To illustrate how some of the challenges Metcalf described play out in actual international collaborations, Ghassem Asrar, director of the Joint Global Change Research Institute of the Pacific Northwest National Laboratory, presented three examples from the world of environmental monitoring, modeling, and prediction. He began by noting that the need for science-based information for defining policies and practices continues to grow, especially as it pertains to complex systems, such as Earth’s environment, climate, and weather that are difficult to unravel by looking at each component independently. By necessity, he said, those kinds of problems require multiple disciplines to come together to define the problem, devise experiments or methodologies to answer those questions, and then use the common goals and objectives to convince the nations that have
a stake in these efforts to provide the resources and the support to nominally accomplish those stated objectives. Over the course of five decades, the international environmental sciences community has retooled and reorganized itself to parse the enormous complexity of the planetary ecosystem into its logical, disciplinary, and often local components and then work collaboratively, across international boundaries, to integrate the pieces of knowledge and produce holistic answers to the questions it is pursuing.
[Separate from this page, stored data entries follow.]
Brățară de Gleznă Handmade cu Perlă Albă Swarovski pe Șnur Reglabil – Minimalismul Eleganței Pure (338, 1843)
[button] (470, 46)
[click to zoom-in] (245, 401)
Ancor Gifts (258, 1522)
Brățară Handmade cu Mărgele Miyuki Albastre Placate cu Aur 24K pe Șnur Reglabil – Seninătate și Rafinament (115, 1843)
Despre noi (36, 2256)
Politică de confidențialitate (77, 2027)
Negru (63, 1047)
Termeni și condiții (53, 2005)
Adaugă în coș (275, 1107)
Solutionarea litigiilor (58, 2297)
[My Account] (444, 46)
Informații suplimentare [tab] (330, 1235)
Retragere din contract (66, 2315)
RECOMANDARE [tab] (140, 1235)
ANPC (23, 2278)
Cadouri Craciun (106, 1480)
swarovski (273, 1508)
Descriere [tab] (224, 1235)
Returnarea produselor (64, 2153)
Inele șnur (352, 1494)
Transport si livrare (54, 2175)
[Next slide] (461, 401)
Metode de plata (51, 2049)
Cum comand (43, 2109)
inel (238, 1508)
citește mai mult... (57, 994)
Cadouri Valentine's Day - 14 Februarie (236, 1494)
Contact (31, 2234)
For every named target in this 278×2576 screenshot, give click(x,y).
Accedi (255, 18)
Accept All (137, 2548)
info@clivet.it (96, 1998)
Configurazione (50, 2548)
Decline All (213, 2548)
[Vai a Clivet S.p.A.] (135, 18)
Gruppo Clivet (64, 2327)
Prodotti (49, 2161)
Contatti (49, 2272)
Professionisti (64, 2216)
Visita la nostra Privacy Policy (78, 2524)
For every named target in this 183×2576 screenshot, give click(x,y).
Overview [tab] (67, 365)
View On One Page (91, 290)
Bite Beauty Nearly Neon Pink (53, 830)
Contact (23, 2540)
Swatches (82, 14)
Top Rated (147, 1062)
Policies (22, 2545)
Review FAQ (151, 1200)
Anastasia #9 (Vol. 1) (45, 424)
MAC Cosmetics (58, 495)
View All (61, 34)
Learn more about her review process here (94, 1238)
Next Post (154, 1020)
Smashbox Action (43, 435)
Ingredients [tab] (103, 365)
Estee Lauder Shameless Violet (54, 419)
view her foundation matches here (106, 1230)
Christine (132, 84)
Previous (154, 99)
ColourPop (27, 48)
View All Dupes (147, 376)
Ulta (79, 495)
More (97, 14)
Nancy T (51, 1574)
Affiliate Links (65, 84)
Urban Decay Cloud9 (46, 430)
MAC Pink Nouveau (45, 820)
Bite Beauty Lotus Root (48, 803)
While research can glean important insights through retrospective analysis of existing data, some of the most important questions regard future trajectories and possible consequences of current actions, said Asrar. To address those questions, researchers depend on models to provide some notion of what might happen in the future. The results of those projections are themselves treated as data, which raises issues with how to treat derived information from models that are imperfect, abstract representations of reality. Modeling, though, requires data, and data come from observations. In the environmental sciences, observational technology has changed dramatically over the past five decades, introducing an additional element of complexity that must be considered when developing experiments and the policies and practices for using the data generated by these technologies, said Asrar. Adding to the technological complexity is the fact that different nations use different technologies and different approaches to collect data, creating the challenge of establishing best practices for collecting, curating, processing, and ultimately managing and sharing data so that all nations can use these data in a consistent manner.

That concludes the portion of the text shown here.